··· 展示文本 ···

今天我們回頭看“吊莊”時,已經證實我上述的這種觀點。然而在30年前的20世紀90年代初,那些為改變命運而走出大山的農民們,他們麵臨的重重客觀的和心靈世界的阻力,可以讓巍峨的六盤山震動,也可以讓黃河水倒流……
無論是誰,隻要不是那場“吊莊”搬遷的親曆者,任何一個外人都無法來描述當時他們這些人所經曆的是怎樣一番酸苦。從1991年1月到2020年2月15日(新冠肺炎疫情暴發時)我正在寫此作品時,已長達10000多個日夜,中國經曆了多少驚天動地的大事!有關當年寧夏的“吊莊”移民史話也許沒有幾個人能夠真切地將其描繪出來。恰在此時,我讀到了王富榮先生當年所寫的《搬家的日子》一文,令我感動不已——
金秋的一個下午,太陽照在老家的一個山梁梁上,一大片向日葵像情竇初開的少女,羞澀地低著頭。秋風就像騷情的男人,輕輕撫摸著少女的頭,萌動了一地的心跳;讓山裏的妹子含情綻放,爛漫了一座山梁,浪漫了整個季節。

··· 記錄資料 ···

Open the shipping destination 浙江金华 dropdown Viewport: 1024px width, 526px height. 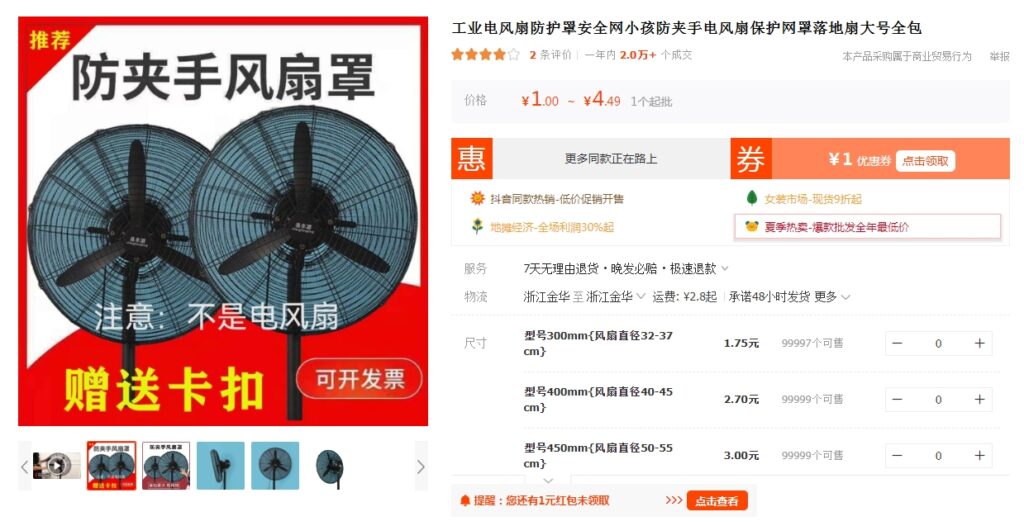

···

練習任務
- 1) 根據這段關於寧夏“吊莊”移民的文字,作者當時讀到的是王富榮先生所寫的哪一篇文章?
- 2) 請判斷下列說法是否與這段關於寧夏“吊莊”移民的文字相符,逐項回答是或否,並引用原文中起決定作用的字句:(a) 作者寫此作品時是2020年2月15日;(b) 作者認為外人也能準確描述親曆者當時的酸苦;(c) 文中把一大片向日葵比作情竇初開的少女。
- 3) 請從最後一句之後接著寫這段關於寧夏“吊莊”移民的文字。

本題答案
- 1) 《搬家的日子》。

- 2)
(a) 是:「從1991年1月到2020年2月15日(新冠肺炎疫情暴發時)我正在寫此作品時」
(b) 否:「任何一個外人都無法來描述當時他們這些人所經曆的是怎樣一番酸苦」
(c) 是:「一大片向日葵像情竇初開的少女」

- 3)
蜜蜂找到了花的海洋,忙碌地采摘花粉,正在釀造甜蜜的生活。花兒的香味飄得很遠,散發著蜜糖甜甜的味道,沁人心腑。微風輕輕地吹著,天氣很涼快,村莊顯得很安靜、很祥和,這個村莊叫王家大灣。
熱赫曼就住在這個村子裏,今天他要搬家了,搬到很遠的一個叫閩寧村的地方去生活,聽說他在那裏買了一院地方,村子裏有幾個女人流著淚在議論著。 熱赫曼叫來了一輛準備搬家的大卡車,媳婦法圖麥早把家裏的東西整理了好幾天,整理了好幾遍,實在沒有啥值錢的東西了,但每一件都舍不得丟下。法圖麥自言自語著:這是真的要搬家了,搬到離娘家800裏路遠的閩寧村去。看來以後浪娘家就難腸死了。咋舍得離開這個院子、房子、親戚哩,她的心都碎了,眼淚把心都淹了。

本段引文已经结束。